TASK DIRECTIONS =>
Can you copy the records below word for word, starting at the line that contains "Image resolution: width=2576 pixels, height=1239" and stopping after the line that contains "click(2010, 1238)", with nothing else?

SUPPLIED MATERIAL =>
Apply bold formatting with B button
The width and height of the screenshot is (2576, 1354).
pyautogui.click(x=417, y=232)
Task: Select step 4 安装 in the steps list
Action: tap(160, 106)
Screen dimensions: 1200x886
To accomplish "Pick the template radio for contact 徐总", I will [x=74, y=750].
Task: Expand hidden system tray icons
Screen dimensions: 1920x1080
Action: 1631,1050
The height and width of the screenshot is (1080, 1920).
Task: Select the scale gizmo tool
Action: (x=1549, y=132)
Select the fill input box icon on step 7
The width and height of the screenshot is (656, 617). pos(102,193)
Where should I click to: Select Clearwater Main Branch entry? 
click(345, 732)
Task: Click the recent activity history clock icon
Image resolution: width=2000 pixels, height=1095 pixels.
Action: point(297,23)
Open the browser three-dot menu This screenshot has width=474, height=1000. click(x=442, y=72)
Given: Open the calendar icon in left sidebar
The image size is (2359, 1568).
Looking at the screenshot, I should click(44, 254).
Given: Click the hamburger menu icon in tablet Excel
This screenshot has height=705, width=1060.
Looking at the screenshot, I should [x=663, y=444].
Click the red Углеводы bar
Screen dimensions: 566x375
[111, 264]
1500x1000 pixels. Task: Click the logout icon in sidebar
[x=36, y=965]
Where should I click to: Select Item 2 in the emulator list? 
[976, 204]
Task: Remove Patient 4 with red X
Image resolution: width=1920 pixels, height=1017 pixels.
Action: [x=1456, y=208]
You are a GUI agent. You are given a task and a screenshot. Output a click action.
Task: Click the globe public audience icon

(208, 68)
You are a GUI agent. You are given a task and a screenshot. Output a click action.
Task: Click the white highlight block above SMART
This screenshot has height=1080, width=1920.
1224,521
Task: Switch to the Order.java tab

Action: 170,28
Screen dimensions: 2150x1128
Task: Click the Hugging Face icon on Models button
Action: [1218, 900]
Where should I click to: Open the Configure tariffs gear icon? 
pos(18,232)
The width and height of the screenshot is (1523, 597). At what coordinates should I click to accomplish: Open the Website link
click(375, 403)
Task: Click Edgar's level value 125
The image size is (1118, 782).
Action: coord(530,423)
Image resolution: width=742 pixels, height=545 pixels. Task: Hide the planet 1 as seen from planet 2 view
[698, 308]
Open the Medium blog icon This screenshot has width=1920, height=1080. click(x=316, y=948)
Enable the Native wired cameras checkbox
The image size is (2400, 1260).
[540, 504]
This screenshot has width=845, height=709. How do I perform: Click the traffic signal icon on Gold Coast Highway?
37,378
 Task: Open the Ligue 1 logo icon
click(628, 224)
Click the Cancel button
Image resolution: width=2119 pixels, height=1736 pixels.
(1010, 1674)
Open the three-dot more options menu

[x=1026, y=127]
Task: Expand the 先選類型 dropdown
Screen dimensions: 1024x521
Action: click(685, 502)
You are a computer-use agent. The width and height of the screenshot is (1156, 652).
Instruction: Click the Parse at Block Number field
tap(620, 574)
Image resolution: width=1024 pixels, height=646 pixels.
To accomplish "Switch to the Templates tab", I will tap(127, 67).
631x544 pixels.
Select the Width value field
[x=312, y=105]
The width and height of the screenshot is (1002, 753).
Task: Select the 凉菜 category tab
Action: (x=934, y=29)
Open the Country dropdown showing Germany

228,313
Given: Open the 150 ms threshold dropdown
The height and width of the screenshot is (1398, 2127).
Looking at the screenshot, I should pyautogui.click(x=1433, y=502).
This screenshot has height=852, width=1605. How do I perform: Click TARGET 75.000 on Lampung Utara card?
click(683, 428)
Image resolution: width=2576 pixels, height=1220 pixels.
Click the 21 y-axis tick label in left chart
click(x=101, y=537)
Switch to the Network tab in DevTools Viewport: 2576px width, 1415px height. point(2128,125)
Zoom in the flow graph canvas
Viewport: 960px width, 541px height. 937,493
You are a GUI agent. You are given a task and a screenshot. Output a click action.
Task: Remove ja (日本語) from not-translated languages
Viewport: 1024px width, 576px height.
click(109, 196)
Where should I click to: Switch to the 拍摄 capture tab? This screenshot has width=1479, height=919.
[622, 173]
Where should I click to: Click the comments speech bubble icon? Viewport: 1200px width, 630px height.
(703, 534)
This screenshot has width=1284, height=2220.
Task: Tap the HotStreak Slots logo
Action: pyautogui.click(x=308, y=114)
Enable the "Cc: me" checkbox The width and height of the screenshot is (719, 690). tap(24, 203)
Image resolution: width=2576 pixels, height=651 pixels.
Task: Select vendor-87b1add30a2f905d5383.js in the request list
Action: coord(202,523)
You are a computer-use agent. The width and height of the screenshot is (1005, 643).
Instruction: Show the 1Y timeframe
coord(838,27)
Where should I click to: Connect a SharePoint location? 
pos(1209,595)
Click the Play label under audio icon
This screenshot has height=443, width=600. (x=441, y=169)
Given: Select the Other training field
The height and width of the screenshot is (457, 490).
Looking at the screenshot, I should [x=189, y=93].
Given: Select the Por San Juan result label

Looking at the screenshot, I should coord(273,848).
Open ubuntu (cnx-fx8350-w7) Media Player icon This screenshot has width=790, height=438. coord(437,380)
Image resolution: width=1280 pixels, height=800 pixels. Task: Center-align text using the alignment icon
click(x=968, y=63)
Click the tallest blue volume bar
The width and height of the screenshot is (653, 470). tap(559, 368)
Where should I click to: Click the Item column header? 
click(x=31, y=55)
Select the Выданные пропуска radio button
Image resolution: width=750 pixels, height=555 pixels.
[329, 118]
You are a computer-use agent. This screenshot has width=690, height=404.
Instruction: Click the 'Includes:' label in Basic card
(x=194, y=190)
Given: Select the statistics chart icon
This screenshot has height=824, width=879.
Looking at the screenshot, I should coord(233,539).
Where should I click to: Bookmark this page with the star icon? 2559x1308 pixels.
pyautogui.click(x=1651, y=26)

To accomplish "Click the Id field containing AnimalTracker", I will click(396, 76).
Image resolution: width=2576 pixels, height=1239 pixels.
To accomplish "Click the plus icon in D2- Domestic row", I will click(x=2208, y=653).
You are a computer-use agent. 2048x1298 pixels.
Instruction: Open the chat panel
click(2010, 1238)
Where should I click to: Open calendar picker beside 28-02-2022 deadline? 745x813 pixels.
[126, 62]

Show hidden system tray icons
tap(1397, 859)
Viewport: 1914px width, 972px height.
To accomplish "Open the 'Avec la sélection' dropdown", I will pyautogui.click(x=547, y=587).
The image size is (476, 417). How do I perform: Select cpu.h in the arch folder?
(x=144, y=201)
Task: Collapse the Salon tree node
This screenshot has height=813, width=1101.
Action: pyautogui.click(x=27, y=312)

THE ANSWER =>
Image resolution: width=2576 pixels, height=1239 pixels.
To accomplish "Click the plus icon in D2- Domestic row", I will click(x=2208, y=653).
You are a computer-use agent. 2048x1298 pixels.
Instruction: Open the chat panel
click(2010, 1238)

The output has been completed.